#### [Tasks to complete]
1: In the article on Lakhi Ram Baruah, how many of his paintings had hung on the walls of Vision Art Asom?
2: Pick up the article on Lakhi Ram Baruah's paintings right after its last sentence and keep writing.

#### [Selected extract]
|---|

Lakhi Ram Baruah
Some of the paintings by Lakhi Ram Baruah on display at Vision Art Asom in Jorhat. Image credit - Northeast Now

If ever there was an amalgam of Christian gospel and social values the best place to find those would probably be in the paintings of Lakhi Ram Boruah.

Several of the 43 paintings, which had studded the walls of Vision Art Asom, a private art gallery at Jorhat, speak of the painter’s need to define these values through Christian gospel.

However, these paintings composed in the fifties, sixties and seventies have seldom made their way into the fine arts firmament of the state.

Even lesser known is the artist Lakhi Ram Boruah.

To bring out this unsung doyen of the art world, his works, preserved by his family, are being exhibited at Vision Arts Asom from Monday.

One of the organizers, Raj Kumar Mazinder, convenor of RJ Foundation, Silchar and assistant professor in Visual Arts in Assam University said very few people know about the genius of this person.

“He is possibly the first academic artist of the Northeast having attended and acquired a diploma degree in fine arts  from Government School of Art in Calcutta from 1914-19. Abanindranath Tagore, Jamini Prakash, Lala Iswari Prasad including Principal Percy Brown were possibly teachers of Lakhiram Baruah and taught him about the western school and the Indian traditional miniature painting styles.

|---|

#### [Dataset entries]

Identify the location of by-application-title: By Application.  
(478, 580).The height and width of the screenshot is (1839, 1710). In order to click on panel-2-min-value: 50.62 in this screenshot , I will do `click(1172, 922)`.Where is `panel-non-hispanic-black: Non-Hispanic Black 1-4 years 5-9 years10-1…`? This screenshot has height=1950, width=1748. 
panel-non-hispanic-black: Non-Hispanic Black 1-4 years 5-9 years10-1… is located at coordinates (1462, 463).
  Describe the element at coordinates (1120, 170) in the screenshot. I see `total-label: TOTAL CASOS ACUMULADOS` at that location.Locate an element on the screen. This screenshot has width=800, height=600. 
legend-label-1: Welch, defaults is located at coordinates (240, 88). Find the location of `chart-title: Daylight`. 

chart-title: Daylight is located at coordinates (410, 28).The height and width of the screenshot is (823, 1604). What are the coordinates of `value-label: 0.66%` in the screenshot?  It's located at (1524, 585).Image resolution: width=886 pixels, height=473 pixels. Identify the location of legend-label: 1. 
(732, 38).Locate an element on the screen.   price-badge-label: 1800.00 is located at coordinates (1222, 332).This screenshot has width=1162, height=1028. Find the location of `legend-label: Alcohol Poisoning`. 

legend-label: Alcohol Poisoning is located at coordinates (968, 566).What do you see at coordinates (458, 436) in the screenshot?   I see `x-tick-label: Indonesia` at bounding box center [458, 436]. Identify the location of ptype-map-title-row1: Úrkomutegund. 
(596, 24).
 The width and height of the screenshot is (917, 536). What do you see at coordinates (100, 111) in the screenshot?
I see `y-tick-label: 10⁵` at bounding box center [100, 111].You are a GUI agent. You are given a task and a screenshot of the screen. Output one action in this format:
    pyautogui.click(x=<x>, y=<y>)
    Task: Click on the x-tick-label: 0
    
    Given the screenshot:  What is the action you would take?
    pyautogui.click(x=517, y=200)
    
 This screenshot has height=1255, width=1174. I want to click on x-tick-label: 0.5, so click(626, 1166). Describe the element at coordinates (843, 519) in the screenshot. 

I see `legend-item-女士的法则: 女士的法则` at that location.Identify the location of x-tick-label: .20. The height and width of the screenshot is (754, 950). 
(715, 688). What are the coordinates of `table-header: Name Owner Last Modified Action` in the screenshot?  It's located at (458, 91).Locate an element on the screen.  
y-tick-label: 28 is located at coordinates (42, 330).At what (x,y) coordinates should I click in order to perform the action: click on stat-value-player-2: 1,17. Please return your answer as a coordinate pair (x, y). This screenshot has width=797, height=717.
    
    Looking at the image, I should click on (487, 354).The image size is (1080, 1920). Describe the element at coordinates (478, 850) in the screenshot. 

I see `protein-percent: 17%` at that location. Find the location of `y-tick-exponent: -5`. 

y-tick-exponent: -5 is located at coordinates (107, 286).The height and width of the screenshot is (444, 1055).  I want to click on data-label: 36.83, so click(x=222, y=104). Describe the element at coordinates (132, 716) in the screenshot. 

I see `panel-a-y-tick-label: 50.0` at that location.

|---|

#### [Answers to the tasks]
1: 43

2:
“He lived at a time when the appreciation and value of art was wanting, especially in India. However, several of his earlier works have been bought by British and American people,” Mazinder further said.

Narrating the life of Boruah, Mazinder said he had been born in a Brahmin family at Mangaldai in Darrang district in 1889. He had married three times.

“His first wife died in childbirth, the second after giving birth to five children and with the third he had seven children, six sons and one daughter.  It was after his third marriage that he converted to Christianity,” Marine said.

What prompted him to convert is unknown. Maya Boruah Gohain, his daughter, who had attended the inaugural ceremony said he was deeply drawn to all the religions and had found Christianity to be the best.

Whatever the reason, Lakhi Ram in his later phase is supposed to have painted for the church and through his paintings had demonstrated the social values. Conjoined in the paintings one could find Gandhi along with Jerusalem Christmas carrying the burden of the cross and the commentary would be from both the Gospel as well as the preaching of Mahatma Gandhi.

In another it would be Vivekananda with Christ.

In yet another the pastoral festival of Bihu is compared to the birth of Christ in a manger, a pastoral backdrop. Jesus is also referred to as a Shepherd.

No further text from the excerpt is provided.